As businesses grow, they often have multiple employees acting on the company’s behalf, whether they’re salespeople on the road or members of the leadership team. Many businesses find it’s far more employee friendly to issue corporate credit or debit cards to workers rather than have them pay for expenses on their own and ask for reimbursement.
But granting an employee access to your business accounts can be risky, especially if you’re trusting new hires. In addition to employee fraud, businesses also must protect themselves against lost or stolen cards, which can then be used illegally. Through the use of spending limits on each issued card, your business can block the amount that can be spent in a designated period of time. Here are seven benefits of setting those limits on your business accounts.
Reduce Expense Fraud
Even if your accounting team personally reviews every single line item that comes through, fraudulent charges can slip through. It could be anything from a fill-up just before the trip ends to a shopping spree. While spending maximums won’t completely prevent fraud, they will limit the damage that can be done.
Minimize Damage on Stolen Cards
Once a business starts issuing plastic to employees, its risk of fraud increases. An employee who uses a card to make purchases across the country could easily lose that card or have it stolen. With a spending limit, a business finds that the damage that can be done by someone who has the card illegally is minimized.
Control Your Budget
Having spending limits gives you the power to set your monthly budget, since you’ll know that your employees can’t spend over a certain amount over the course of that month. This will give you the oversight you need to allocate money to travel expenses, office supply purchases, and other items commonly charged as expenses, while keeping the rest of your budget free for other bills.
Minimize Use
Knowing they have a limit may lead some of your employees to curtail their daily spending. They might have gone for an expensive dinner while out of town on a business trip, but knowing the purchase might be denied will stop them. You can also add internal policies to your credit card-imposed limits, including allowing only a set amount each day for food and lodging.
Build Business Credit
If your accounts have high balances on an ongoing basis, it can eventually damage your credit, even if you’re paying the balance each month. A credit limit can help keep those balances low, protecting the business credit you’ve worked hard to build.
Save Time for Approvers
If you’ve assigned personnel to monitor and approve expenditures each day, having a limit will cut down on the work they have to do. This is especially true if the limit is fairly low.
Reduce Stress
There are alternative ways to curtail employee spending and catch fraud, including setting up notifications every time a charge is made. But this type of monitoring can cause undue stress for business leaders, who should be investing their time in more important activities. Spending limits allow them to avoid this type of behavior without taking the risk that comes with not having any protections in place at all.

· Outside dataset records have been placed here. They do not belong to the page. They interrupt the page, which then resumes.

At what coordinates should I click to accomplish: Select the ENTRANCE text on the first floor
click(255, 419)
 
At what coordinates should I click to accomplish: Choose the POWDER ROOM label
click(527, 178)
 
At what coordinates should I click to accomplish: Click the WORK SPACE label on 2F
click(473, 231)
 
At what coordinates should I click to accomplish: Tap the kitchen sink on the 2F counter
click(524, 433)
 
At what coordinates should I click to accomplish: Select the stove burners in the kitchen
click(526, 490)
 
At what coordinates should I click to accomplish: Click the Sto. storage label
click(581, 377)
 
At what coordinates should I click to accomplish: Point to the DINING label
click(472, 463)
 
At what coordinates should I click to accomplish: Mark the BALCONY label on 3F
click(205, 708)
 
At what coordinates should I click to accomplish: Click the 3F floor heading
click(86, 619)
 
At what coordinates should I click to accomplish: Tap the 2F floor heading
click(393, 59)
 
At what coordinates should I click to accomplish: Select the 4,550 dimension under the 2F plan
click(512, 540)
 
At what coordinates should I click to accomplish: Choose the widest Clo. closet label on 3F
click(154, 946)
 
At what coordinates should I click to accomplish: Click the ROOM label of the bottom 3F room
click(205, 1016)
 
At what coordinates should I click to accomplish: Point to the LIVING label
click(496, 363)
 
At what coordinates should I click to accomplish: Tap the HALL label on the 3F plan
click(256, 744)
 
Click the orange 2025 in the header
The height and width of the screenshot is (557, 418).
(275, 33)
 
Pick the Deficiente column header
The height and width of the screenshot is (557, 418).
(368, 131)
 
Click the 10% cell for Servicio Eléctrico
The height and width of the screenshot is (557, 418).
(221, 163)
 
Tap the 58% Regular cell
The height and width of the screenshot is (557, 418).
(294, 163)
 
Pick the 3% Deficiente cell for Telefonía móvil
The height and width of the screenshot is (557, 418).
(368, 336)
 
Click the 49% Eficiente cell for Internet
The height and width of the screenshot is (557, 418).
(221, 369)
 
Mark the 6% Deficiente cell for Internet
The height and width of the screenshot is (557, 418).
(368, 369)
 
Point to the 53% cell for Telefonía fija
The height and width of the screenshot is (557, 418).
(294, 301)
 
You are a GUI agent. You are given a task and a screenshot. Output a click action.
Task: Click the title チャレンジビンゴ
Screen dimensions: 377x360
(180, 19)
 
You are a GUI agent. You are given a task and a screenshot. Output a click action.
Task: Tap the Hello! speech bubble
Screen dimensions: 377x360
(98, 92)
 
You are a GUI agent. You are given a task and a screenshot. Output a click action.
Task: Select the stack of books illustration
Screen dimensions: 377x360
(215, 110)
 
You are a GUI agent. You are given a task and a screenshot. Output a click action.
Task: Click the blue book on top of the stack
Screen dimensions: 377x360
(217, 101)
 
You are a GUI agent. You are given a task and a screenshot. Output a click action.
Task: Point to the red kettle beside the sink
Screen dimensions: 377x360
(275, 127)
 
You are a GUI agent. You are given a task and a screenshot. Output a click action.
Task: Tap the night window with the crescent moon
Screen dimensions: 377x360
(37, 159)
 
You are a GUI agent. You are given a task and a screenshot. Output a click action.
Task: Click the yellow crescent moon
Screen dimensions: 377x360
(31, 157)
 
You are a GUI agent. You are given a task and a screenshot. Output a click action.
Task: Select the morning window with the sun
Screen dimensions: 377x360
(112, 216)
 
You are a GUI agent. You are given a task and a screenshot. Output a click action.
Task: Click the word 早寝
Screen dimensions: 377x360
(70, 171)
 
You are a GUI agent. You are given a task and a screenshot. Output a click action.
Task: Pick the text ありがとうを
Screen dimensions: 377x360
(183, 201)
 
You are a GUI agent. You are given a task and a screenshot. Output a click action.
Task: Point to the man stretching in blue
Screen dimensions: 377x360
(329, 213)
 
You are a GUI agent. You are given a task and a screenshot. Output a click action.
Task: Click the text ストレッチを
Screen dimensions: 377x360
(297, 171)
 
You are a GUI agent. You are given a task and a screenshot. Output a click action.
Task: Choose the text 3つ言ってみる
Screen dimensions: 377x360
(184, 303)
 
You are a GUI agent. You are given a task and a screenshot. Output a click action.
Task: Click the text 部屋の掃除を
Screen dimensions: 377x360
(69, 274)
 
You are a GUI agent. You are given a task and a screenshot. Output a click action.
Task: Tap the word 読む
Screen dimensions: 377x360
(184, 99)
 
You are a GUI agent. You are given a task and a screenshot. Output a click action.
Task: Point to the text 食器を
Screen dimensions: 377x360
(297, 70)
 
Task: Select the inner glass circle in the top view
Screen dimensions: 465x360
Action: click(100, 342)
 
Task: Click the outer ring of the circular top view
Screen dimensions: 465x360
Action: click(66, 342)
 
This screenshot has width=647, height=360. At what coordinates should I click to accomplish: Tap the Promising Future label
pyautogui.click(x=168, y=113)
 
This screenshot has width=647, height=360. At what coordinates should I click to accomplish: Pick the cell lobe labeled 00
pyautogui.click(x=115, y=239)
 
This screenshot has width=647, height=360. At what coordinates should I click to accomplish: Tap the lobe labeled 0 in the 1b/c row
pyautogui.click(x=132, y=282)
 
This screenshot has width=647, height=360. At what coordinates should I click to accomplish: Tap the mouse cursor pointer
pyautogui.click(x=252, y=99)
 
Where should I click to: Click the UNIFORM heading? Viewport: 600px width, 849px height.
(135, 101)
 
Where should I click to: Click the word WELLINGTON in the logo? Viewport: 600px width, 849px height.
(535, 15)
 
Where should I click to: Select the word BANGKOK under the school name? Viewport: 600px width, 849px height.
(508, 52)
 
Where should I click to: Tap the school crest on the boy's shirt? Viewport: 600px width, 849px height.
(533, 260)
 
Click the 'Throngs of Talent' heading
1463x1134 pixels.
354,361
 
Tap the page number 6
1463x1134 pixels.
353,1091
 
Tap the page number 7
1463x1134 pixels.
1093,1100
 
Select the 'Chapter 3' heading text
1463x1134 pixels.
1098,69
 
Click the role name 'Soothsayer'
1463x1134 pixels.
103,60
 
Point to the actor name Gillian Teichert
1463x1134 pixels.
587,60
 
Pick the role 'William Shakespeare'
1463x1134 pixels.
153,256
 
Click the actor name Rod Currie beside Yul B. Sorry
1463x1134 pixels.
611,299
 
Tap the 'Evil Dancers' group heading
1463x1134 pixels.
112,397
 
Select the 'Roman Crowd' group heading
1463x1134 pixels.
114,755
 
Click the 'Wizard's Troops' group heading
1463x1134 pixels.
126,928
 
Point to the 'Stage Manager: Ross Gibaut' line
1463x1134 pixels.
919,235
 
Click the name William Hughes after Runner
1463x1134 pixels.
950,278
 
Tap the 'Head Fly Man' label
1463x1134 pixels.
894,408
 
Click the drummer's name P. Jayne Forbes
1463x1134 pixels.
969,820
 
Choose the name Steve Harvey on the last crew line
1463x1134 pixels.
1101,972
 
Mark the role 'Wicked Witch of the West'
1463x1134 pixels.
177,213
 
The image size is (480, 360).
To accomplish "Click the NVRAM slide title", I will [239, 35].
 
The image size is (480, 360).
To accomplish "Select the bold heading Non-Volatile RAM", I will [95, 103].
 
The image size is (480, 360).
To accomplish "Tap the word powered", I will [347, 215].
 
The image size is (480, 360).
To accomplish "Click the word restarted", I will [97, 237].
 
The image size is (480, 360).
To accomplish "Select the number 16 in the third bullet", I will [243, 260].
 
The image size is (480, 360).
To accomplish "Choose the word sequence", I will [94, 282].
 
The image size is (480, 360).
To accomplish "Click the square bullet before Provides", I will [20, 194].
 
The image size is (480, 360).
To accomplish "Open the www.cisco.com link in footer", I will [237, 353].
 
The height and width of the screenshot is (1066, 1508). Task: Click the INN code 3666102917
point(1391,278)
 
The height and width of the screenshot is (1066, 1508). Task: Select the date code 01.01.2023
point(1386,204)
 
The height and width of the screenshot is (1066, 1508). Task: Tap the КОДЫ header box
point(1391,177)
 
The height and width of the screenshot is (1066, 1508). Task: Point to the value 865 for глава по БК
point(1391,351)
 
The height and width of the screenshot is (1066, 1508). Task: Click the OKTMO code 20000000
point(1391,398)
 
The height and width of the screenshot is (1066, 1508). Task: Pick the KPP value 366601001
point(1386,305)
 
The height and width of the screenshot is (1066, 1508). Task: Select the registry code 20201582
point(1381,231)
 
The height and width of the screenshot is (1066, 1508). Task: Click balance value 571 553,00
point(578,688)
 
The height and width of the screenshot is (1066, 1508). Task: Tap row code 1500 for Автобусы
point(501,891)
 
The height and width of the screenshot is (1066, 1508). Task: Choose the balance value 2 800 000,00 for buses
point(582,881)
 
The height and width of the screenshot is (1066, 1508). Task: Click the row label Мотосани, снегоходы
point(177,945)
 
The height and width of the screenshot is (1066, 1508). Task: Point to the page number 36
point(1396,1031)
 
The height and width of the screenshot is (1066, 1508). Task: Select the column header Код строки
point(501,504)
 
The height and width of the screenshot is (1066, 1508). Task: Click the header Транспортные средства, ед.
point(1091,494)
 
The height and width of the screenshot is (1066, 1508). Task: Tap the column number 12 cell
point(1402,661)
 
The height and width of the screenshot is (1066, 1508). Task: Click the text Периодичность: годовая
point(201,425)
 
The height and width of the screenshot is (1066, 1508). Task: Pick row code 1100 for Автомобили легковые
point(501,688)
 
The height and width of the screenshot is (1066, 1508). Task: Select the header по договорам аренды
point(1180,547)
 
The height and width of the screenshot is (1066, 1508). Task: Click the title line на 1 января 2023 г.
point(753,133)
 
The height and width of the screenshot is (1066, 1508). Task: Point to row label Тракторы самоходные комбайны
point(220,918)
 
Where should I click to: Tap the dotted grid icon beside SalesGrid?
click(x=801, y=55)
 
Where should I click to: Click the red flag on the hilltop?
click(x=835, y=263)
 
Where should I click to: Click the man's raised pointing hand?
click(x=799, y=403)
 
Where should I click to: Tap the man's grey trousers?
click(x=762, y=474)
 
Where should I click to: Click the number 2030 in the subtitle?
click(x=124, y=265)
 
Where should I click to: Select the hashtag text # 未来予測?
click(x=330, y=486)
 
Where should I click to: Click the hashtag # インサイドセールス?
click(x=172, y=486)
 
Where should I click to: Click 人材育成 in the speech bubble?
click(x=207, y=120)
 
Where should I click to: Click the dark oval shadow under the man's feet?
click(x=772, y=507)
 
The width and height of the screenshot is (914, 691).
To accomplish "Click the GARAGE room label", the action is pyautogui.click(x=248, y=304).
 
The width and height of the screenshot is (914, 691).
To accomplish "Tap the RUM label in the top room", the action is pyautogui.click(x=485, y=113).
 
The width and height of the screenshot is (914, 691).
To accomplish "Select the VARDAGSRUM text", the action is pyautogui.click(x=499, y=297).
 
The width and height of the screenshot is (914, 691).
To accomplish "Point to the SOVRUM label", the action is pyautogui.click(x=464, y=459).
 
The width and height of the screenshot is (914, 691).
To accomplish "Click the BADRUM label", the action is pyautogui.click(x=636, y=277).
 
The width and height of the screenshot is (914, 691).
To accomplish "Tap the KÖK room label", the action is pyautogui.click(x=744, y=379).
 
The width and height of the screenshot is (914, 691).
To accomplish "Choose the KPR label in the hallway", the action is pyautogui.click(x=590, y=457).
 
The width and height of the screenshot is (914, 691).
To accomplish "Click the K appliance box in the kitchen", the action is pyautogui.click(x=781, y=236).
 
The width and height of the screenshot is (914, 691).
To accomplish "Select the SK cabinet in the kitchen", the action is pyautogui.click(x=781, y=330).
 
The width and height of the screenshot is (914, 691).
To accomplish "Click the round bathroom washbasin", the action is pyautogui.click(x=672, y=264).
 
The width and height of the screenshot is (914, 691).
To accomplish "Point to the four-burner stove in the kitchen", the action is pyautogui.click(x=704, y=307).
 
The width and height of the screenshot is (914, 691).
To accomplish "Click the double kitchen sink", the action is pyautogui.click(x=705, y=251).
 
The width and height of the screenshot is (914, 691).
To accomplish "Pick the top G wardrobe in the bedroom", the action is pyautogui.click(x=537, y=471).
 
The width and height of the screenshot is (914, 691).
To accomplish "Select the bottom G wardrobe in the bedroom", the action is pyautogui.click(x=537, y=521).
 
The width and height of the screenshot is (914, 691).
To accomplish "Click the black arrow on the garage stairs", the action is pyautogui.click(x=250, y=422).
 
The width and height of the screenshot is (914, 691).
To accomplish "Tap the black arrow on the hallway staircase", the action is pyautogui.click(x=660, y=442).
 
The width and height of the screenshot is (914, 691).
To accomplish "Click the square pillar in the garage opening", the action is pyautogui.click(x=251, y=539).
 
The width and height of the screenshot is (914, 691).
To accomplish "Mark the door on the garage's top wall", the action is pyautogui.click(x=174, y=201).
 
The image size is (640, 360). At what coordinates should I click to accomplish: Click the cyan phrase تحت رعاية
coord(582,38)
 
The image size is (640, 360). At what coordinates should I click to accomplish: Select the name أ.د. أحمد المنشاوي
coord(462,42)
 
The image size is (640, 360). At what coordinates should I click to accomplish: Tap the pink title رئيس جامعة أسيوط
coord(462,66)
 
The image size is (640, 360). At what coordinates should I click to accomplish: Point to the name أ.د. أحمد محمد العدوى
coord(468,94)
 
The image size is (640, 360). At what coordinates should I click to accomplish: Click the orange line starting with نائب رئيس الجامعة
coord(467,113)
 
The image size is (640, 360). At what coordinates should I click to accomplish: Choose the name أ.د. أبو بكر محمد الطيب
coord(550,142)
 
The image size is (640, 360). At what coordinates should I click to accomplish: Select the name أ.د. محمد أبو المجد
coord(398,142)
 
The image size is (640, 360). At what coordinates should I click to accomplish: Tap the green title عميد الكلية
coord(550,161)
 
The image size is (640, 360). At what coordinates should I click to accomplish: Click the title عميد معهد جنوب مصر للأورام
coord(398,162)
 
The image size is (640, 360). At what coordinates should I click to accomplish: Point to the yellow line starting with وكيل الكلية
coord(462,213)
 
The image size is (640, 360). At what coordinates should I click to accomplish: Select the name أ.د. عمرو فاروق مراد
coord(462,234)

With today’s tech tools, businesses can easily place spending limits on the cards they issue employees for expenditures. By putting maximums in place, they can cap the amount an employee can spend each day, week, or month. This will help reduce fraud while also cutting down on the amount an employee without limits might spend. When combined with accounting tools, spending limits can help improve productivity and make budgeting more predictable.